Reconstruction of Energy of Ultra-High-Energy Cosmic Rays Registered with a Fluorescence Telescope: One Time Frame Might Be Enough

TL;DR

The paper addresses reconstructing the energy of ultra-high-energy cosmic rays detected by a small fluorescence telescope when only a single frame is available, a situation where conventional time-series-based methods fail. It demonstrates that an ensemble of simple convolutional neural networks, combined with a convolutional encoder-decoder for track labeling, can estimate primary energy without full shower geometry in many cases. Results on three EUSO-TA events show two energies are reasonably close to Telescope Array values, while one event remains challenging and motivates training-data augmentation with more diverse shower geometries.
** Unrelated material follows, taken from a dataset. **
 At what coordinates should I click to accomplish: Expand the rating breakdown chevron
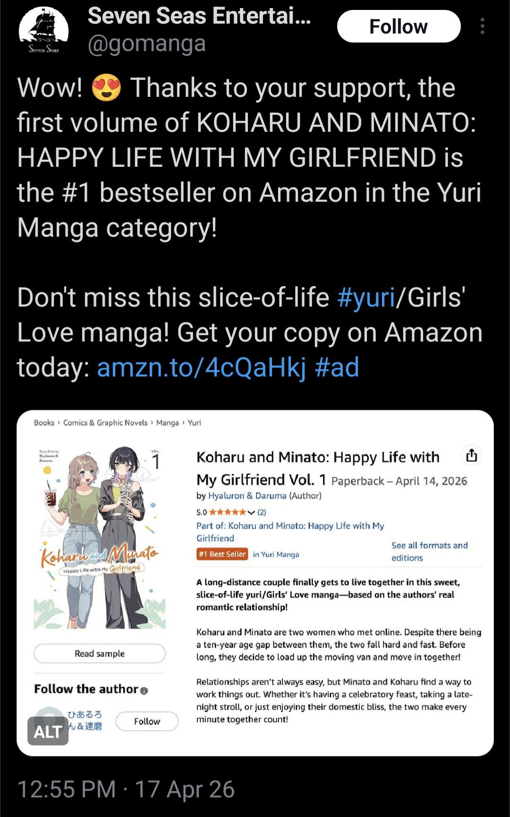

The study highlights the promise of neural-network–based energy reconstruction for fluorescence telescopes and outlines directions to improve track-recognition robustness and dataset coverage for broader applicability.

Abstract

We address the challenge of reconstructing the energy of three ultra-high-energy cosmic rays registered with a small fluorescence telescope EUSO-TA that operated in 2015 at the site of the Telescope Array experiment in Utah, USA. Each of these events was recorded within one time frame. Conventional methods of energy reconstruction are not applicable in this case because the events do not have light curves but a single data point. As an alternative, we consider a number of approaches based on artificial neural networks. We demonstrate that a signal recorded by a fluorescence telescope within one time frame might be enough to reconstruct the energy of a primary particle with reasonable accuracy using an ensemble of simple convolutional neural networks. Contrary to the conventional approach, reconstruction of the shower geometry is not needed for this. More than this, preliminary estimates can be obtained even without recognizing the shower track. However, there remain some problems that do not allow us to claim that the suggested method is universal and always works. We discuss difficulties that we faced and possible ways of improving the method.

Figures (10)

• Figure 1: From left to right: snapshots of the EUSO-TA photodetector at the moments of registering UHECRs on 2015-05-13, 2015-10-15, 2015-11-07, and the mask employed to exclude data corresponding to malfunctioning pixels. Zeros in the mask indicate pixels that were ignored.
• Figure 2: An example of energy reconstruction for 1000 events with a CNN trained to predict only energy (one of "Models E"). Left: predictions of the model. Ground truth labels are indicated by circles. Red diamonds show predictions that are within 15% error from the true ones. Blue triangles pointed up and down show predictions overestimated and underestimated by more than 15% respectively. Right: distribution of relative errors over energy of events in the test sample.
• Figure 3: An example of energy reconstruction for 1000 events with a CNN trained to predict energy without any information about EAS tracks. Notation is the same as in Fig. \ref{['ysems']}.
• Figure 4: Distribution of MAPE in predictions of energy for three sets of models: models trained to reconstruct only energy with tracks recognized by the CED (Models E), models trained to reconstruct both energy and the distance from the FT to the shower core with tracks recognized the same way (Models (E, dist)), and models trained to reconstruct energy without any knowledge about EAS tracks (NL-NT E). Vertical lines of three colors indicate mean values of MAPE for the respective sets.
• Figure 5: Recognition of active pixels in the event registered on 2015-05-13. From left to right: the original signal; the flat-fielded signal (with the mask applied); prediction of the CED; activated pixels as predicted with the threshold level 0.5.